Estimate your resting calorie burn using the Mifflin-St Jeor formula and compare it with the revised Harris-Benedict formula using metric or imperial units.
Basal Metabolic Rate, usually shortened to BMR, is an estimate of how many calories your body uses at complete rest to maintain basic functions such as breathing, circulation, and cell activity. It is a resting energy estimate, not a full daily calorie target.
This is why BMR is often used as a foundation in nutrition and fitness calculators. It provides a baseline, and then other tools such as TDEE calculators build on top of it to estimate real daily calorie needs once movement and exercise are included.
BMR reflects the calories your body would burn at rest. TDEE, which stands for Total Daily Energy Expenditure, is broader. TDEE includes your resting burn plus daily movement, exercise, and other activity.
That means your TDEE is usually higher than your BMR. For most people, BMR is the starting point, and TDEE is the next step when trying to estimate maintenance calories or build calorie targets for weight change goals.

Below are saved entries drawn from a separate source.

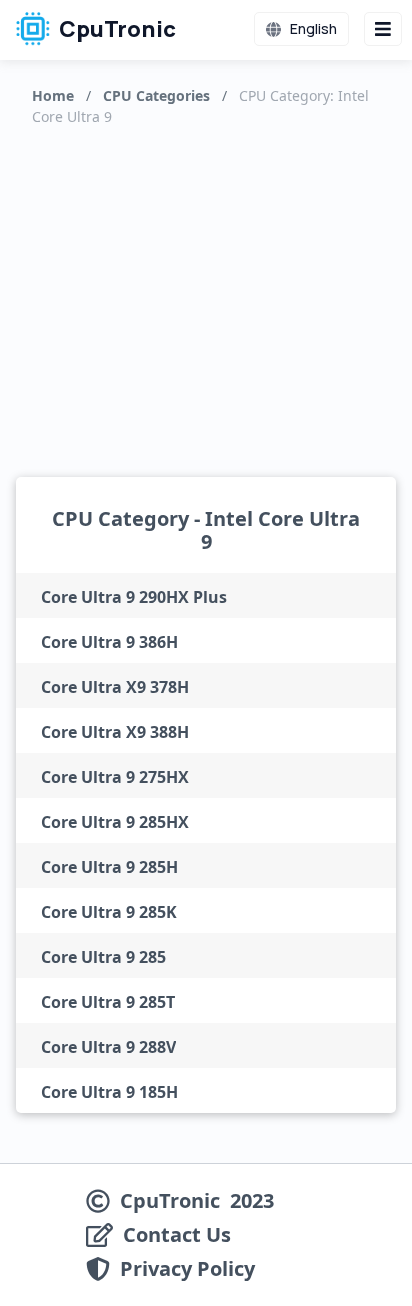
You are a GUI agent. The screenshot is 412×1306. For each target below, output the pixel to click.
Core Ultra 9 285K (109, 912)
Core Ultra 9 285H (109, 867)
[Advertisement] (206, 297)
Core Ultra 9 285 (103, 957)
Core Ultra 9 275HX (115, 777)
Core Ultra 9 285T (108, 1002)
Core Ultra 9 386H (109, 642)
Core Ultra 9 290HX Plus (134, 597)
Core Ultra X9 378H (115, 687)
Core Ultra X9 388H (115, 732)
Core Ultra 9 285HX (115, 822)
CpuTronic (115, 29)
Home (53, 95)
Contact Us (177, 1235)
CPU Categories (156, 95)
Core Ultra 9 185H (109, 1092)
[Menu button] (383, 29)
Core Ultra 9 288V (108, 1047)
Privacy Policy (187, 1269)
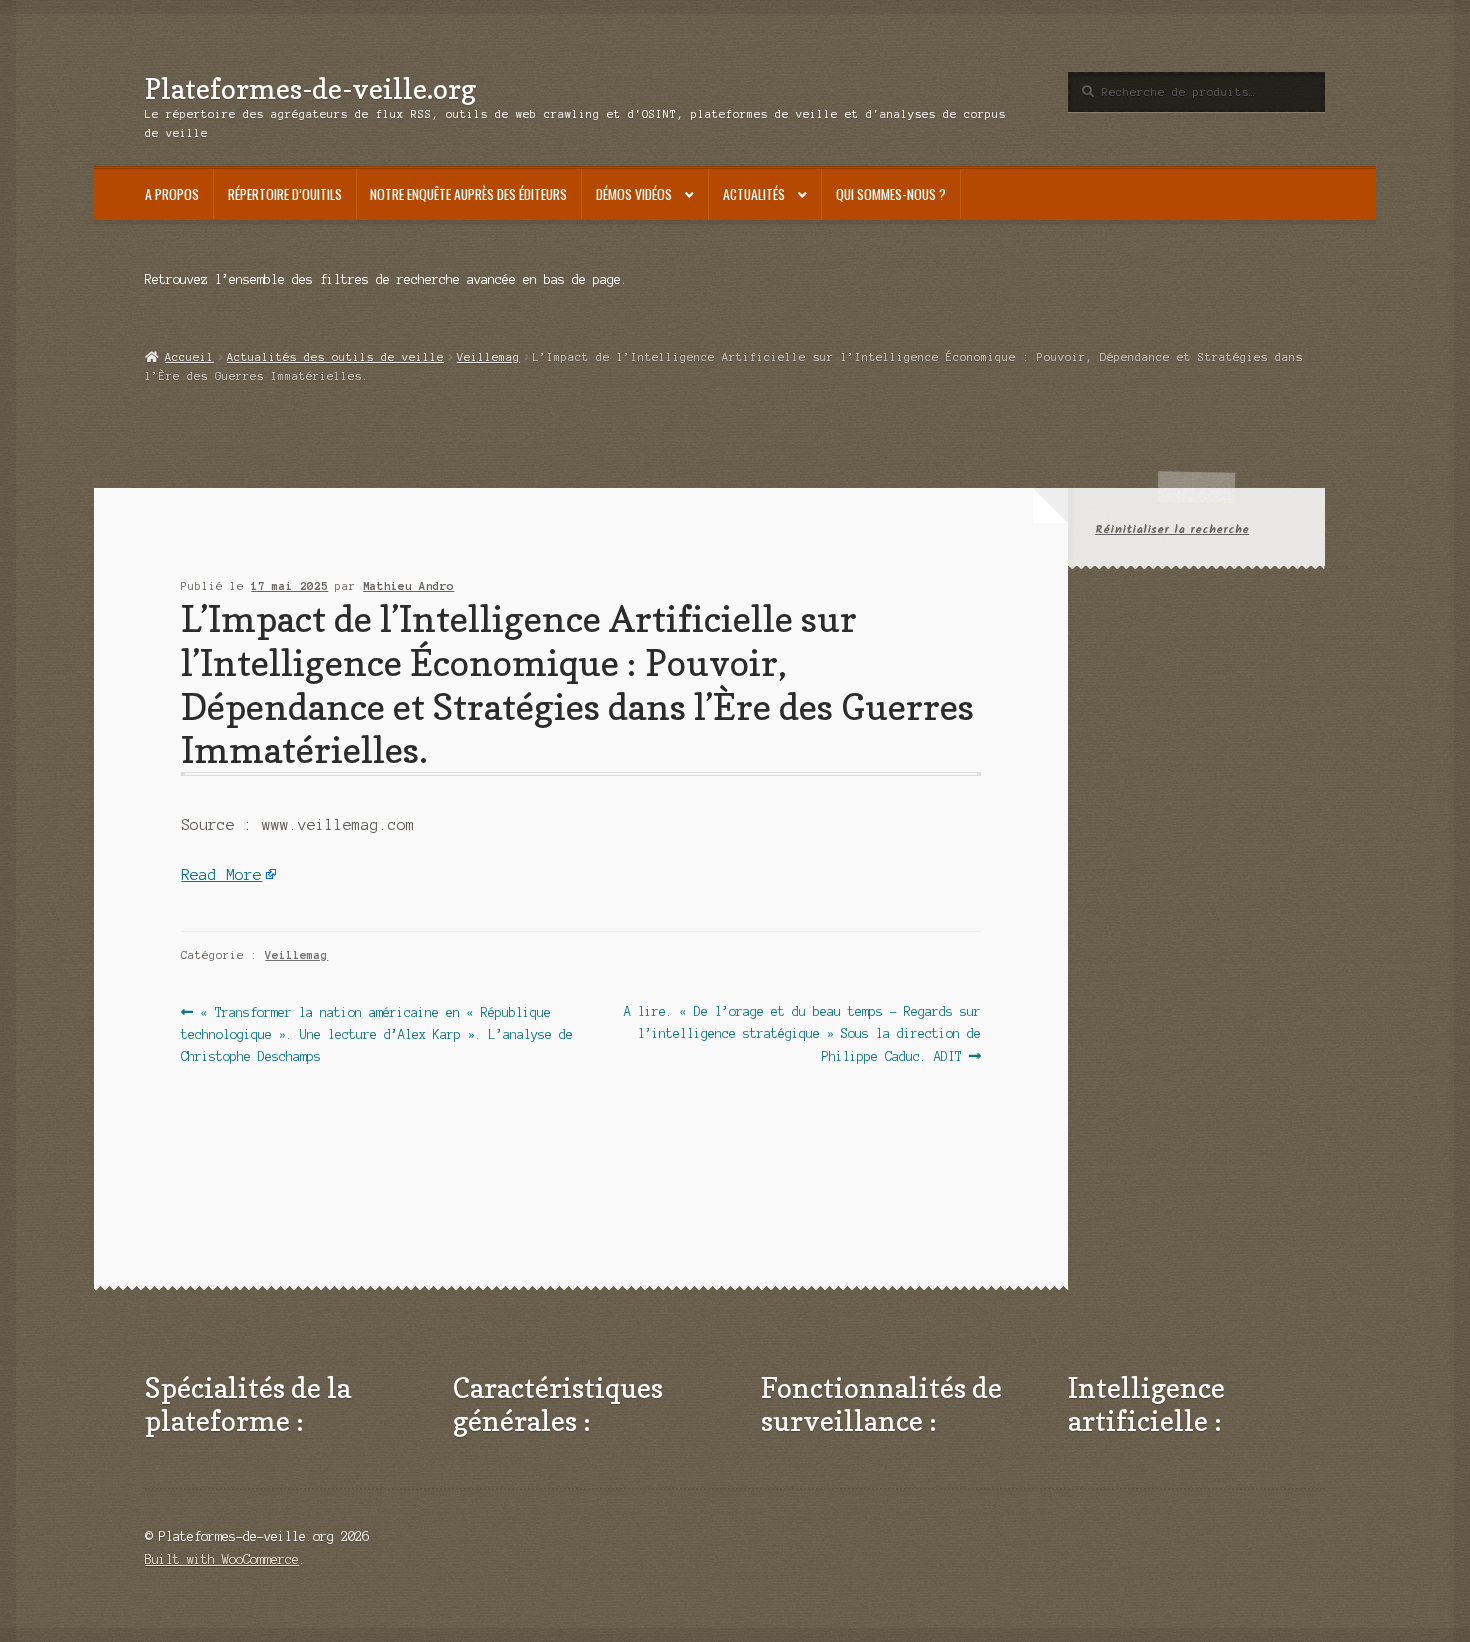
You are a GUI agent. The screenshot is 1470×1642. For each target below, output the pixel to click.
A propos (172, 194)
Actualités (754, 194)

| Measure | What It Represents | Typical Use |
|---|---|---|
| BMR | Resting energy use | Baseline estimate |
| TDEE | Total daily energy use | Daily calorie planning |
BMR formulas are estimates built from real-world datasets, but each formula uses a different statistical model and source population. That is why Mifflin-St Jeor and Harris-Benedict may not return the exact same number for the same person.
This does not mean one result is automatically wrong. It means the number should be understood as an estimate range rather than a perfectly precise measurement of metabolism. Real energy needs can also vary with body composition, hormone status, and daily routine.